Gabapentin is also effective for the treatment of neuropathic pain.
Neuropathic pain may respond to opioid analgesics. There is evidence of efficacy for tramadol hydrochloride, morphine, and oxycodone hydrochloride; however, treatment with morphine or oxycodone hydrochloride should be initiated only under specialist supervision. Tramadol hydrochloride can be prescribed when other treatments have been unsuccessful, while the patient is waiting for assessment by a specialist.
Patients with localised pain who are unable to take oral medicines may benefit from topical local anaesthetic preparations, such as lidocaine hydrochloride medicated plasters, while awaiting specialist review.

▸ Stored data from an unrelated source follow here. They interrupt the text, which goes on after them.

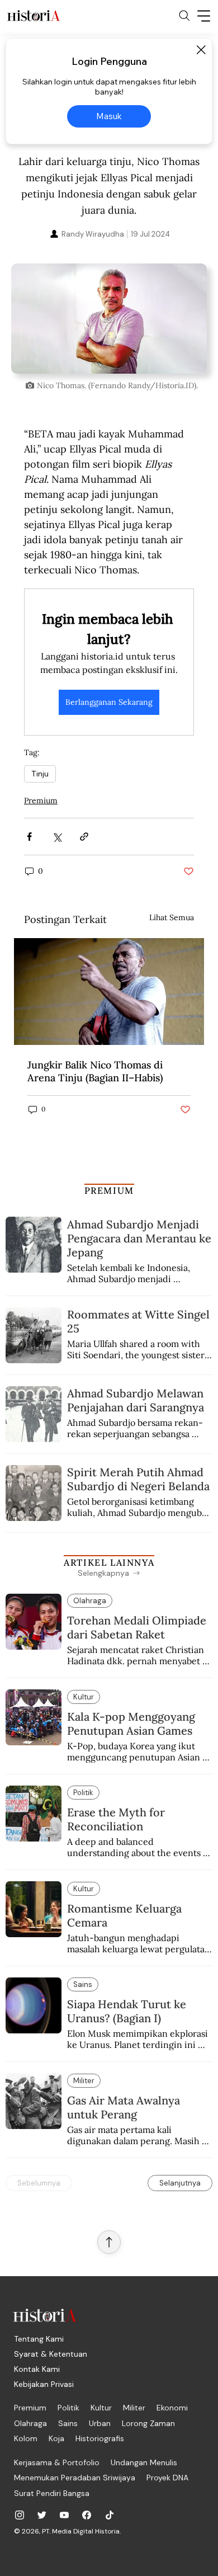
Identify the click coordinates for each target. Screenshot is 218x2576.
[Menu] (204, 15)
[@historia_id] (42, 2515)
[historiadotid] (19, 2515)
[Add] (109, 318)
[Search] (184, 15)
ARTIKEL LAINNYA (109, 1562)
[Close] (200, 50)
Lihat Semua (171, 917)
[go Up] (109, 2242)
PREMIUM (109, 1190)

Capsaicin is licensed for neuropathic pain (but the intense burning sensation during initial treatment may limit use). Capsaicin 0.075% cream is licensed for the symptomatic relief of postherpetic neuralgia. A self-adhesive patch containing capsaicin 8% is licensed for the treatment of peripheral neuropathic pain. It should be used under specialist supervision.
A corticosteroid may help to relieve pressure in compression neuropathy and thereby reduce pain.
Neuromodulation by spinal cord stimulation may be of benefit in some patients. Many patients with chronic neuropathic pain require multidisciplinary management, including physiotherapy and psychological support.